Lockjaw by Zerox Dreamflesh – front cover

Zerox Dreamflesh (1979–1984) worked in the underground and around the edges – but mostly against the grain of – Sydney’s early-1980s postmodern philosophy and art scenes.
Dreamflesh was a loose group of writers, graphic artists and musicians who would have rejected the term “collective” in favour of something more like, say, “gang”. Their names were Tim Pigott, Will Soeterboek, Hardie Tucker and John Laidler. They produced a series of ’zine-ish print objects, music cassettes, colour Xerox postcards and a Super 8 film (The Black Cat, a riff on an Edgar Allen Poe story), working loosely – sometimes all together, sometimes not.

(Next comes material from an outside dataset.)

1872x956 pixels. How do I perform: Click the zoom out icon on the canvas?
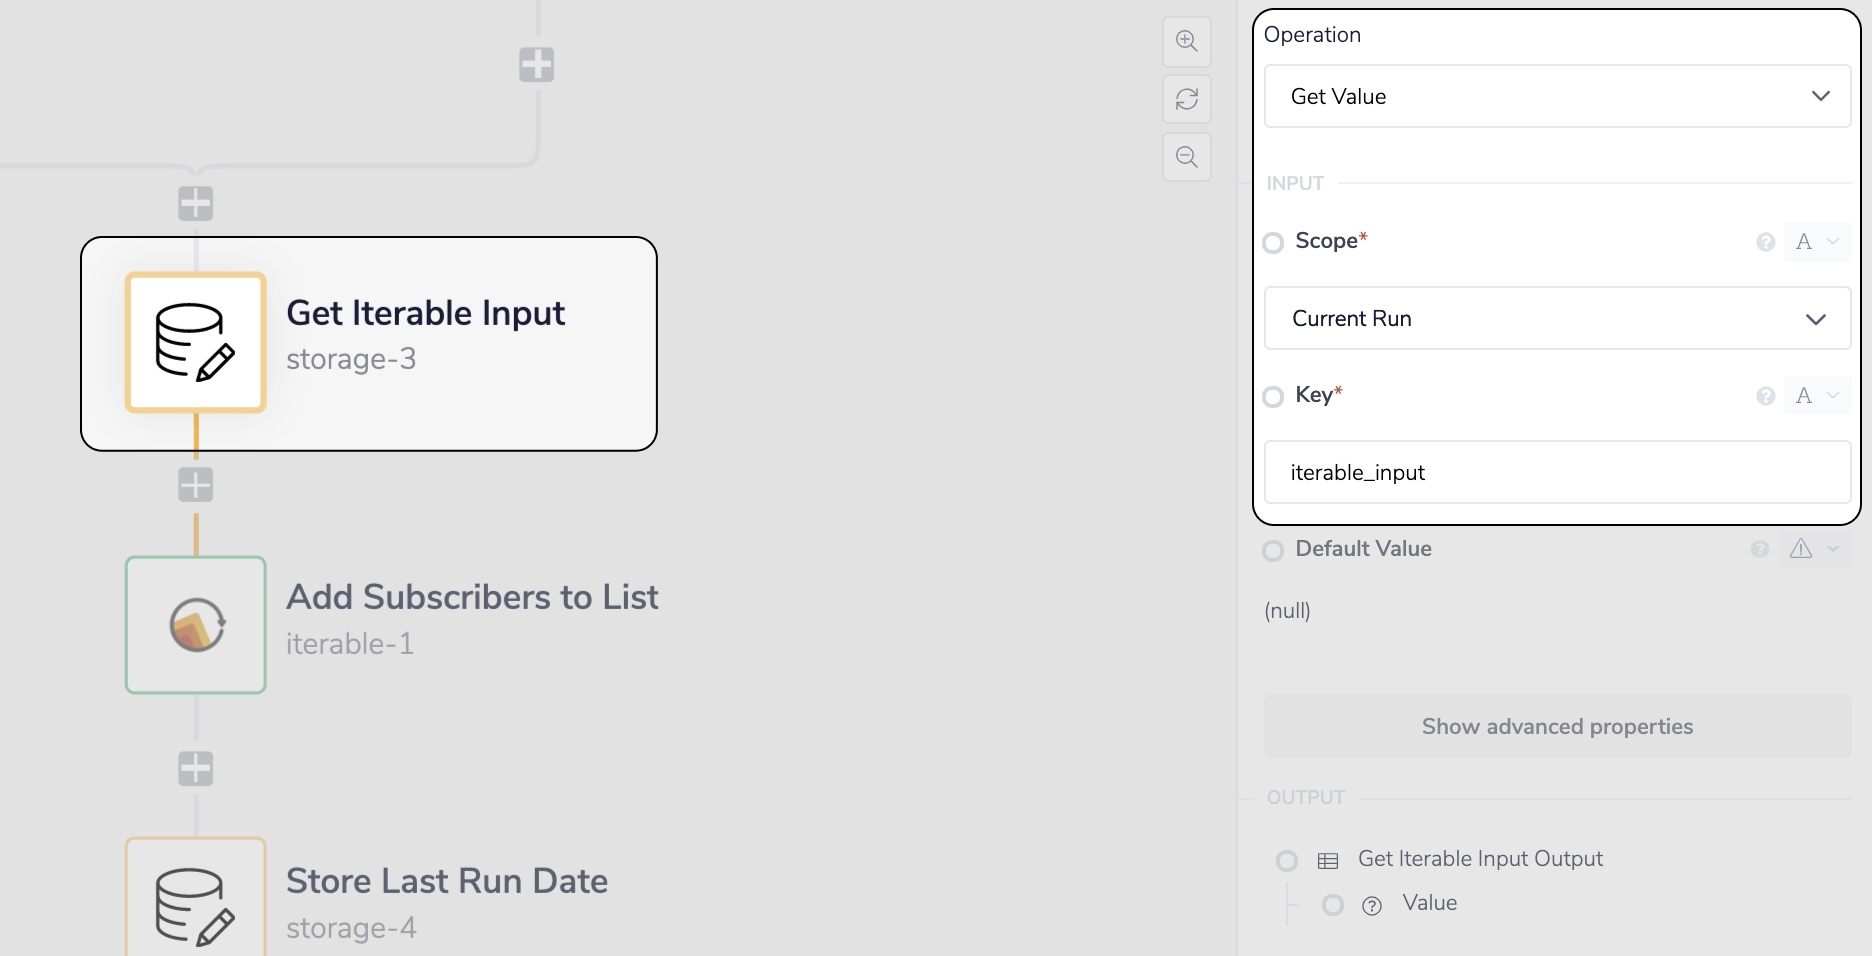click(1187, 157)
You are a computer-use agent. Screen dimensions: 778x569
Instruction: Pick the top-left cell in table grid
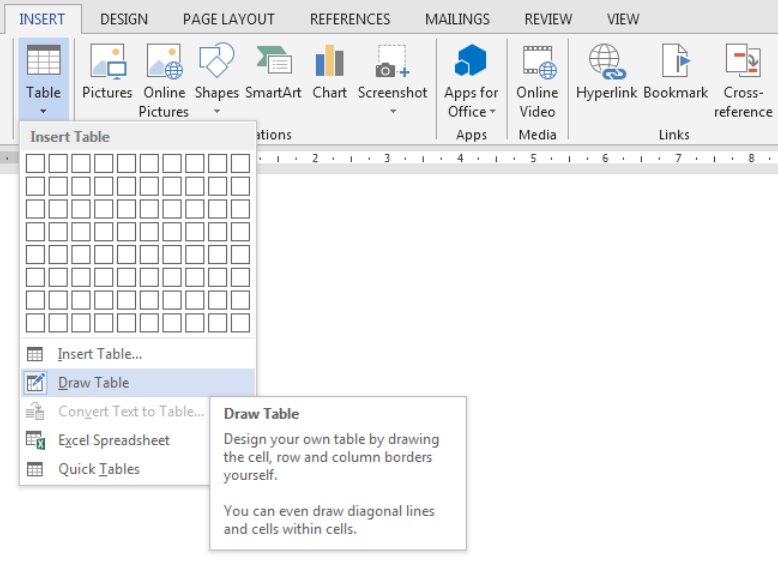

Their work was oppositional, not very accessible (though when you got it, you really got it), and always inspired and inspiring.
Lockjaw by Zerox Dreamflesh – spread from Parts UnknownLockjaw (1983) – their fourth print object – was the most fully realised Dreamflesh project: A5, perfect-bound, part book, part magazine, part cultural terror manual.
Lockjaw was produced in a small run of a few hundred copies using a mix of two-colour xerography, offset and screen printing, and was collated and bound by hand. It was sold in independent bookshops, galleries, music stores and through the mail-art network.
Lockjaw is a multi-layered mix of photocopy, cut-and-paste graphics and text – a mashup of the intellectual and cultural world of 1982. The dense layering of words and images reflects an equally dense intellectual and emotional layering. It’s difficult to read, but rewarding, the writing a mix of metafiction, reflection, edgy philosophy, cultural journalism and existential comedy splashed across its pages.
Lockjaw by Zerox Dreamflesh – Christopher Lee spreadDreamflesh’s work was produced in the spirit of Situationism and punk rock – it was not meant to last. Their physical traces today are scant: leftover copies of Lockjaw and their other publications stashed on bookshelves and in boxes under people’s beds: Zerox #1, Zerox #2, La La Sequence Bruit and Cargo, some colour Xerox postcards, and several music cassettes, including Wampum, a companion to Cargo.
This reissue of Lockjaw is a co-publication of Telephone Publishing and Surpllus. The book has been scanned from an original copy and been reproduced by risograph – a 21st century analog to early-1980s photocopy art.
This new edition includes a separate section with essays by George Alexander and Professor Ross Gibson, an introduction by Sonya Jeffery, and a reflection on the impact of Lockjaw on one reader by Matt Holden.

Lockjaw. Zerox Dreamflesh, 1983. Reprinted 2016. $39.95. 
215mm X 160mm, 196 pages, paperback. ISBN 978-0-9924587-1-3.